Israel threatens to raze Lebanese villages
The homes in Lebanese villages along the border with Israel “will no longer stand” in the event that Hezbollah launches a ground offensive against Israel, a top Israeli military commander told the Jewish state’s Army Radio this week, The Daily Star reported.
Brig. Gen. Moni Katz, the commander of the Israeli Army’s Galilee Formation, said that he anticipated that the relative calm that has taken hold along the Israeli-Lebanese frontier will continue for the foreseeable future.
During Katz’s tenure as the top Israeli military officer responsible for the force alignment near the northern border, there have been isolated cases of violence and flare-ups, though none have deteriorated into the kind of tit-for-tat fighting that led to the summer 2006 war.

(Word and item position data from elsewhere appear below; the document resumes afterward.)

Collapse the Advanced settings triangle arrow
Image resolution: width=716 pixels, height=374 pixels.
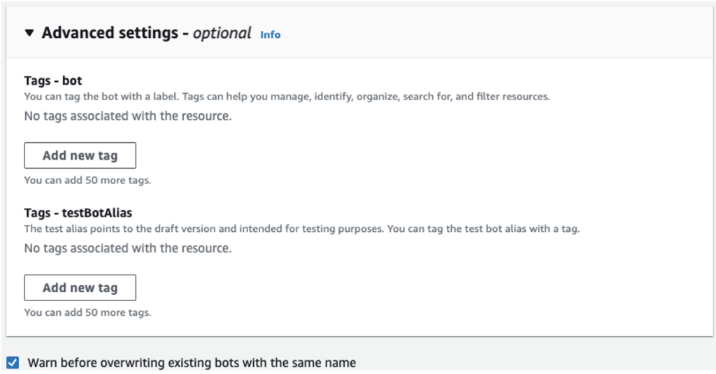coord(29,33)
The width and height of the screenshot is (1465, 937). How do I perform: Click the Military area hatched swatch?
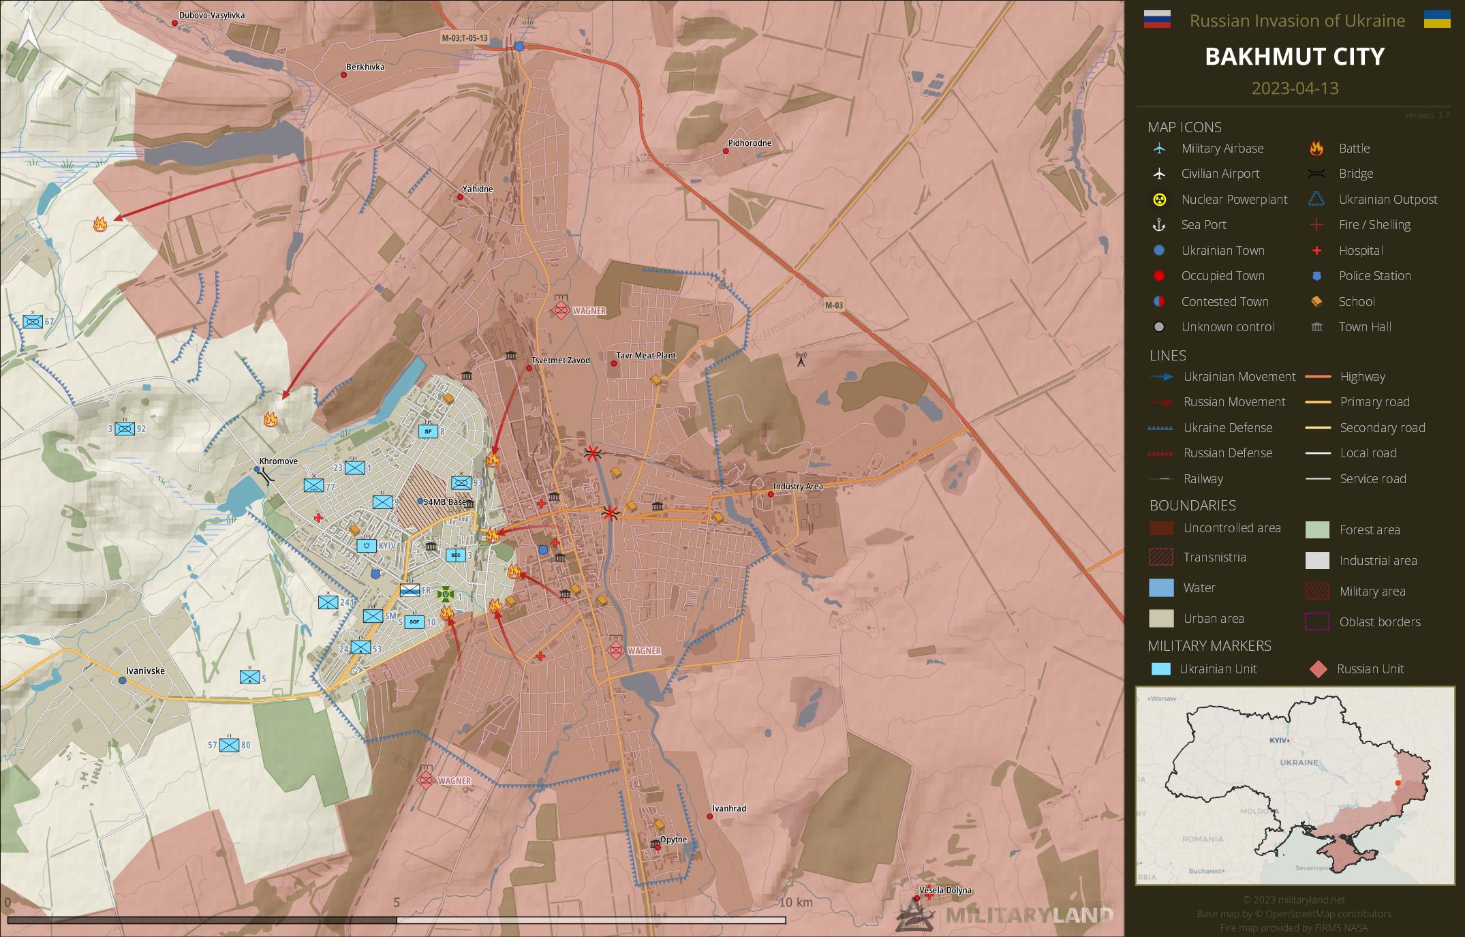tap(1316, 591)
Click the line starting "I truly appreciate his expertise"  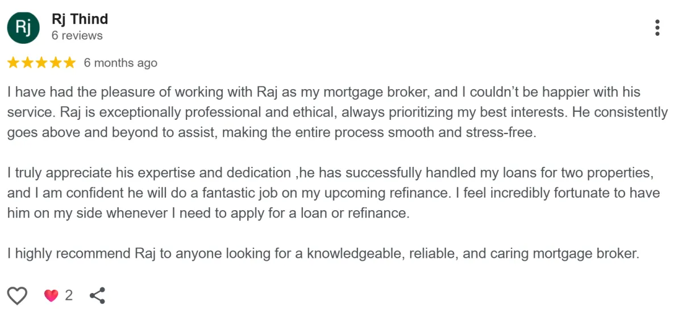tap(334, 172)
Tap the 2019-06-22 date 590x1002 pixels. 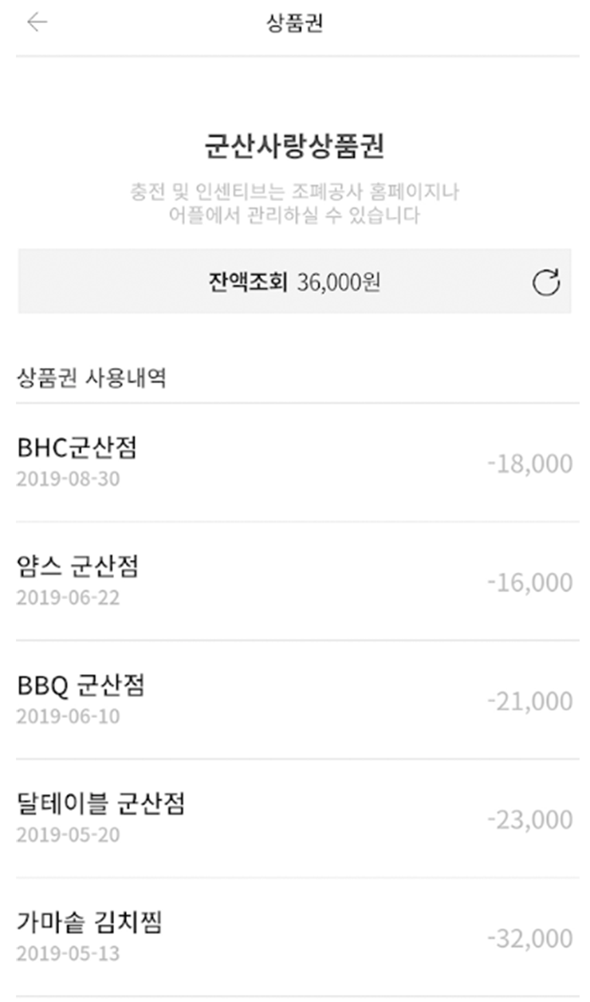pos(68,598)
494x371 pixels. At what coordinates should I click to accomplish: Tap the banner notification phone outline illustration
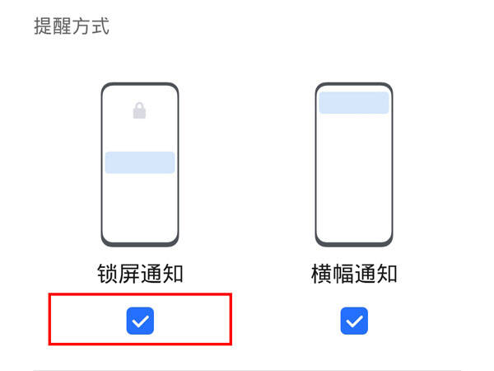click(x=354, y=165)
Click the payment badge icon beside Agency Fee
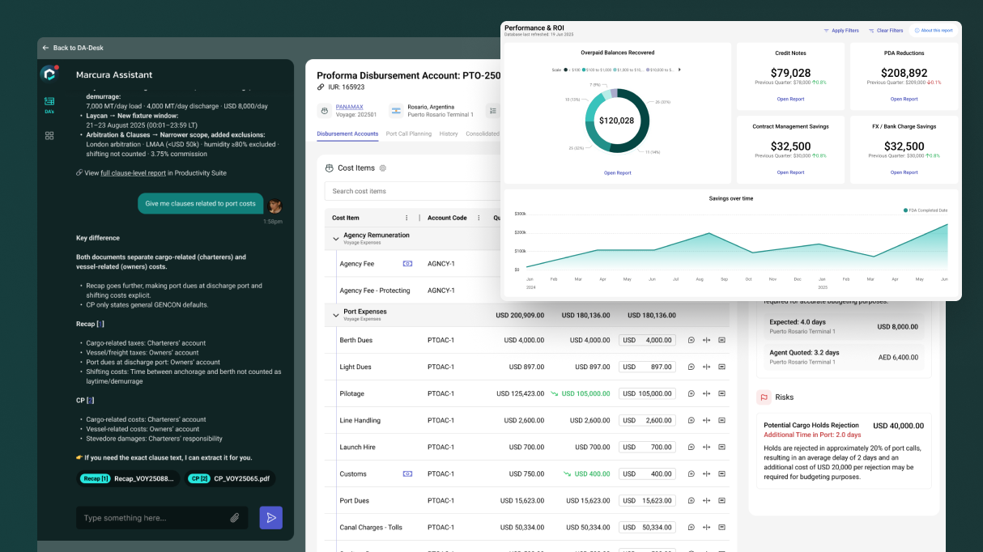983x552 pixels. pyautogui.click(x=408, y=264)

On Jan. 20, two Israeli soldiers and a Spanish peacekeeper were killed in an exchange of fire between Hezbollah and Israel, one of the most violent clashes between the two sides since the 2006 war.
The soldiers were killed when Hezbollah fired five missiles at a convoy of Israeli military vehicles on the frontier with Lebanon.
The attack came in retaliation for a Jan. 18 Israeli airstrike in southern Syria that killed six Hezbollah members and an Iranian general.
Nonetheless, Katz told Army Radio that Israel is ready for any scenario at all.
“[Hezbollah] is certainly planning ground operations,” he claimed. “Perhaps it might succeed at one point or another, but I think what is most important is to gauge these things by how they end, not by how they begin.”
“There’s a dimension of psychology involved here,” he said.
“There’s a need to understand that these events could happen, and we need to look at them with the proper sense of proportion. You can’t defend a 130-kilometer long border and expect that no enemy fighter will succeed in crossing the boundary,” he said.
Katz said that Israel plans to install new fortifications along the border that will impede any Hezbollah attempts to infiltrate and cause havoc. Still, in the event that matters devolve into a wider conflict, the officer said that Israel would evacuate its residents from their homes if need be.
“If the best defense we could provide our citizens entails evacuating them from a number of towns adjacent to the border, we will do it,” he said. “We are prepared for such a scenario. Ultimately, the decision rests with the civilian leadership.”